Boris Becker embraced an incredible journey in the fall of 1986, winning three indoor tournaments within three weeks on three continents! An 18-year-old German conquered Sydney, Tokyo and Paris, proving his skills on the fast indoor court and writing a beautiful tennis story.
A red-haired sensation burst onto the scene in 1985, conquering Queen's and Wimbledon and finishing just outside the top-5. Becker successfully defended his Wimbledon crown in 1986, beating Ivan Lendl in the final and writing history books.
Becker had a great run during the indoor swing from the end of September, losing one match and finishing the season as world no. 2 behind Ivan Lendl. Boris kicked off his incredible 21-day run at the Australian Indoor Championship in Syndey.
The German reached the final without losing a set, arranging the clash against world no. 1 Ivan Lendl. The young gun defeated the world's best player 3-6, 7-6, 6-2, 6-0 in two hours and 27 minutes, lifting his seventh ATP title and beating Lendl for the third time in four matches that year.
Boris Becker won three ATP titles on three continents within three weeks.
Becker played better as the encounter progressed, firing 17 aces and delivering Lendl's fifth loss of the season. Ivan made a reliable start before Boris built a 3-0 advantage in the second set.
Lendl pulled the break back and reached a tie break, losing it 7-2 and bringing Becker back into contention. The youngster broke early in the third set and never looked back, taking it 6-2 and delivering a bagel in the fourth to celebrate the title.
The German traveled to Tokyo, eager to extend his run. Becker defeated three rivals from outside the top-30 and met legendary Jimmy Connors in the semi-final. The young gun scored a victory in three sets, setting the title clash against Stefan Edberg, who ousted Ivan Lendl in the semi-final.
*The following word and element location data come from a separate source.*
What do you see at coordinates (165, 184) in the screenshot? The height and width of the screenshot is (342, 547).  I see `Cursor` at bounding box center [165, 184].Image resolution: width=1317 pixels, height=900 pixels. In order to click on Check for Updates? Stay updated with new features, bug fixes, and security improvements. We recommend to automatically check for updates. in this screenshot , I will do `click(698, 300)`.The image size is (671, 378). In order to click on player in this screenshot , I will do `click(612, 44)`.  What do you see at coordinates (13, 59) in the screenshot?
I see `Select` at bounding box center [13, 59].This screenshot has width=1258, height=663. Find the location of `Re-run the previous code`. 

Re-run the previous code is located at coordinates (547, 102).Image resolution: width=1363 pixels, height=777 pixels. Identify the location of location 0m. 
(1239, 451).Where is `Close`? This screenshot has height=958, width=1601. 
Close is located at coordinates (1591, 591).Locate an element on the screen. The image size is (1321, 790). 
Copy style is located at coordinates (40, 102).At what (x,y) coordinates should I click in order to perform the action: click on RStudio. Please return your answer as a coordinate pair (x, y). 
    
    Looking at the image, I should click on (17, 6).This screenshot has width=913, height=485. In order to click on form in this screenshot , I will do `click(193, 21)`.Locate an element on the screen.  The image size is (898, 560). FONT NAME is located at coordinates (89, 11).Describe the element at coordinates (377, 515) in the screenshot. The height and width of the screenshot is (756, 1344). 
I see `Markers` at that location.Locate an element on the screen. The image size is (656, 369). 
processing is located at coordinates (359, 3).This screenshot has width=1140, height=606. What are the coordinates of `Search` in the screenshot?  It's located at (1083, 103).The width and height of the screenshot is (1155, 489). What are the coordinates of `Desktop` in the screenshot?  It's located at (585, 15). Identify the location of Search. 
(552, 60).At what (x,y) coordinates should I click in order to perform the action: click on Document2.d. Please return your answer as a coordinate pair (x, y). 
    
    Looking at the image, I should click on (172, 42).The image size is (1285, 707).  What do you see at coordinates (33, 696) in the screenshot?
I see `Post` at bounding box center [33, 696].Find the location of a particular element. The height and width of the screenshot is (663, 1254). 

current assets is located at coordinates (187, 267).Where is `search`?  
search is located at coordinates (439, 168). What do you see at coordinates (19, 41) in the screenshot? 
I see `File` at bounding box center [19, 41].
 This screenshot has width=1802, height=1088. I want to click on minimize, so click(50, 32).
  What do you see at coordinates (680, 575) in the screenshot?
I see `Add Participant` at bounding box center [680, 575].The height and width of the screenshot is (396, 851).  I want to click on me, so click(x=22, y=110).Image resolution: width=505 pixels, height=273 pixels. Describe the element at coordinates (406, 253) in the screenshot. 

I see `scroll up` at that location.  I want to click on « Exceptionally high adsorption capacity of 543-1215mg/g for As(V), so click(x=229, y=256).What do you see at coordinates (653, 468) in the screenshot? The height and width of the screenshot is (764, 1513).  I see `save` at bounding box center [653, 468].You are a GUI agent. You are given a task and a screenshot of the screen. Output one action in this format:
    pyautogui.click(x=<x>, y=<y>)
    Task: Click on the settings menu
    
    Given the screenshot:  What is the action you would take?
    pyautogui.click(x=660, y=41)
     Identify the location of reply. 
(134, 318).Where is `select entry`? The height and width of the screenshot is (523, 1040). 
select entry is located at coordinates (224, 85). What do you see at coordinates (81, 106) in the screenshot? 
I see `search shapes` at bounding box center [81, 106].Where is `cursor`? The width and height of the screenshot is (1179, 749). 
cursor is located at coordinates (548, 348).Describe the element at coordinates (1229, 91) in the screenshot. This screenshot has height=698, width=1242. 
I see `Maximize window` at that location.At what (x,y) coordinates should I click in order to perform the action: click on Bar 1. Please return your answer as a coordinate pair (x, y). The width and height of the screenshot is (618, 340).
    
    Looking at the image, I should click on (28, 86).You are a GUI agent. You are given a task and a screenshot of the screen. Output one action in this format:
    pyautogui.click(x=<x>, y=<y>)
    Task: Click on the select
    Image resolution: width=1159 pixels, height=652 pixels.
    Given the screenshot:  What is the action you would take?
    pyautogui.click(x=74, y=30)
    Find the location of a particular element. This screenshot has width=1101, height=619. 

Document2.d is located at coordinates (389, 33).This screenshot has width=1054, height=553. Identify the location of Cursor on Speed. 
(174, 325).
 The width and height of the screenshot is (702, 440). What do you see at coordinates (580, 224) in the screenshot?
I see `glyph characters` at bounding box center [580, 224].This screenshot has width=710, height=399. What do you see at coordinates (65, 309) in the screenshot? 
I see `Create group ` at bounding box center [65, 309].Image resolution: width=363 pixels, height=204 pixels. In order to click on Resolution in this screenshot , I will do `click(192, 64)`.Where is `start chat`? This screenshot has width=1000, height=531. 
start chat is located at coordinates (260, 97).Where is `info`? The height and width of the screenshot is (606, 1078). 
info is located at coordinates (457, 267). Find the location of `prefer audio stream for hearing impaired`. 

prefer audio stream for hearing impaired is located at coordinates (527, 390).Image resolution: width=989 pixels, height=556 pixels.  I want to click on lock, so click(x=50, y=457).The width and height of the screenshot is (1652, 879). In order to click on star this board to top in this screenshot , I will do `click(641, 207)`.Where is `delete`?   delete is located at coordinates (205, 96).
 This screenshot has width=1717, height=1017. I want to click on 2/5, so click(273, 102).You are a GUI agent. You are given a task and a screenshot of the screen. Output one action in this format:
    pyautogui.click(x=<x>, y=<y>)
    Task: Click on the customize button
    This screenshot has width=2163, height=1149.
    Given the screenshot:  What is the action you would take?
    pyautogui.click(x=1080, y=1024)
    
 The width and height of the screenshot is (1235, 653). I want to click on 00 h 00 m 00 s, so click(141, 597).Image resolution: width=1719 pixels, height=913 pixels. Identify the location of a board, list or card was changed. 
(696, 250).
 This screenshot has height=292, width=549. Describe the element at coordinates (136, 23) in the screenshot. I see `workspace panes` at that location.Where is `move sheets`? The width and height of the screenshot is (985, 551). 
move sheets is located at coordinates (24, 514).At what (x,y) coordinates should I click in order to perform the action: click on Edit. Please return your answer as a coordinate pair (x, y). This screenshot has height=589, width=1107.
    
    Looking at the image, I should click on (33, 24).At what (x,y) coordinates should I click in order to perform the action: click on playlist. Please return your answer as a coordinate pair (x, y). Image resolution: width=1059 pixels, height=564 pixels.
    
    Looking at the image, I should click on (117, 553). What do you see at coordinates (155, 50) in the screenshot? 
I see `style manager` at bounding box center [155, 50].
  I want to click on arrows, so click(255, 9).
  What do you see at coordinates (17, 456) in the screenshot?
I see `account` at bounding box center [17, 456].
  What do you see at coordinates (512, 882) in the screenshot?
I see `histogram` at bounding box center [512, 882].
The German defeated the Swede 7-6, 6-1 in an hour and 19 minutes, lifting his second trophy within two weeks. They stayed neck and neck in the opener, and Becker claimed the tie break 7-5. Becker overpowered his great rival in set number two, lifting the trophy and heading back to Europe.
With no time to rest, Becker flew over the globe and entered the first edition of the Paris indoor event as the top seed. Playing for the third consecutive week on the third continent, Becker took advantage of the weaker draw to go all the way.
A teenager ousted a qualifier Sergio Casal 6-4, 6-3, 7-6 in the final in two hours and 15 minutes, becoming the first player since John Newcombe in 1974 (Maui, Tokyo, Sydney) with three consecutive titles on three continents.
Becker kicked off the action with a break, serving well and taking the opener 6-4. Boris played better in set number two, building a 6-4, 6-3 lead and looking good to seal the deal in the third. Casal earned a break at the beginning of the third set, leading 4-2 before Becker pulled the break back in game eight to lock the result at 4-4.
Boris was a better player in the rest of the set, firing 13 aces in this part of the duel and sealing the deal after taking the tie break 7-3. After this notable three-week effort, Becker took a month off. He returned at the Masters Cup in December and lost the title clash to Ivan Lendl, finishing runner-up and terminating his career-best streak of 21 wins.